> **PASSAGE FOR REVIEW**:

━━━━━━━━━━━━━━━━━━━━

Data confirm link between respiratory stress and fish reproduction

Tilapia are a freshwater species that are farmed in many parts of the world.

A consistent metabolic ratio found across 133 Chinese marine and freshwater fish species provides new evidence in support of the idea that fish become sexually active – and spawn for the first time – in response to growth-induced respiratory stress. 

Using the maximum size, and mean size at first maturity in over 200 fish populations in 133 species of fishes, Chinese and Canadian researchers indirectly estimated the ratio of oxygen consumption of each species at these two sizes. They found that fish change from juveniles to adults when this ratio is about 1.40, in a study published today in the Journal of Fish Biology.

“The consistency of this ratio across the species we looked at—and other species studied in the past or now being studied—supports the idea that reproduction is initiated by changes in the balance between oxygen supply and demand,” said Dr. Daniel Pauly, senior author and principal investigator of UBC’s Sea Around Us initiative.

“Maturation and spawning appear to be induced when the supply of oxygen relative to the weight of individual fish declines. Thus, growing fish gradually become oxygen-limited, and there is a threshold, now identified, which tells them that it’s time to respond to external stimuli for maturation and spawning,” he said.

Dr. Pauly’s Gill Oxygen Limitation Theory (GOLT) suggests that the oxygen supply of fish gradually declines as their weight increases because their gills—the organs which extract oxygen from water and supply it to their bodies—are surfaces that grow in two dimensions and cannot keep up with their bodies, which grow in three dimensions.

“There is a point when fish’s growth in weight leads to a decline in relative gill surface area, which leads to a critical level of oxygen supply. This triggers the hormonal cascade that pushes fish to respond to environmental stimuli to mature and spawn,” Dr. Pauly said.

━━━━━━━━━━━━━━━━━━━━

> **MATERIAL SUPPLIED**:
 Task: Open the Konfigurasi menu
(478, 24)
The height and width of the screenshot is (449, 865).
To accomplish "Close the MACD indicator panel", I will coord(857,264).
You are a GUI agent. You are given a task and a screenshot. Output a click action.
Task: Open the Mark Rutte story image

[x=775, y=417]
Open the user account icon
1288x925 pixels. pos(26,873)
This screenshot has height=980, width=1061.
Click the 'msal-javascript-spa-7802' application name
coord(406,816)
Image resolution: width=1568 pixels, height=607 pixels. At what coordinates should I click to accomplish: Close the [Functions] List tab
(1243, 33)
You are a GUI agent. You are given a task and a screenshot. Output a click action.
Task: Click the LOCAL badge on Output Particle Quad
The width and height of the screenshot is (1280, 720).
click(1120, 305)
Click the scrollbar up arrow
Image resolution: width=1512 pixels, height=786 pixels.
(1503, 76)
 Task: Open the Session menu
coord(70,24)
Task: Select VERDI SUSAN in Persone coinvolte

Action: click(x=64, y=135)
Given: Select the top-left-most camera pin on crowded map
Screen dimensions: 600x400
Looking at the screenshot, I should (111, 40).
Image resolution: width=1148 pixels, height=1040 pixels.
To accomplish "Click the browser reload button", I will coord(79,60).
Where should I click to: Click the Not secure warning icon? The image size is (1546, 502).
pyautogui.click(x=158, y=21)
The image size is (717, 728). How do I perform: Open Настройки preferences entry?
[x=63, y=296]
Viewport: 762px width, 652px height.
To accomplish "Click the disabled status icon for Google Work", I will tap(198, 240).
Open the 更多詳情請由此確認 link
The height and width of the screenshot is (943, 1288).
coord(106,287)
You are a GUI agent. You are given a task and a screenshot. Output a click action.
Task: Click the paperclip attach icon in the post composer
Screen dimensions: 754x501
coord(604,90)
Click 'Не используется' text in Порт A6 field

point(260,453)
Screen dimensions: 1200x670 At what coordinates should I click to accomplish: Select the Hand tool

━━━━━━━━━━━━━━━━━━━━

> **THE TASK**: Resume the article on respiratory stress and fish reproduction, picking up right after the quote that ends "to mature and spawn," Dr. Pauly said.

> **EXERCISE RESULT**:
The GOLT challenges assertions that it is environmental stimuli at the onset of the spawning season alone which trigger the maturation and spawning process.

“Being able to corroborate with empirical evidence that respiratory stress is what prompts fish to reach first maturity when they do is a nice achievement,” said Dr. Cui Liang, co-author and researcher at the Chinese Academy of Sciences. “This has important implications for aquaculture practitioners, who have long known the importance of dissolved oxygen in fish production.”

Drs. Pauly and Liang said the constancy of the critical ratio substantiated in this study can also be used to understand why fish stressed by climate change-induced temperature increases and deoxygenation will tend to reproduce at smaller sizes if they survive and reproduce at all. 

‘The ratio of length at first maturity to maximum length across marine and freshwater fishes’ was published in the Journal of Fish Biology https://onlinelibrary.wiley.com/doi/10.1111/jfb.14970 

“There is a point when fish’s growth in weight leads to a decline in relative gill surface area, which leads to a critical level of oxygen supply."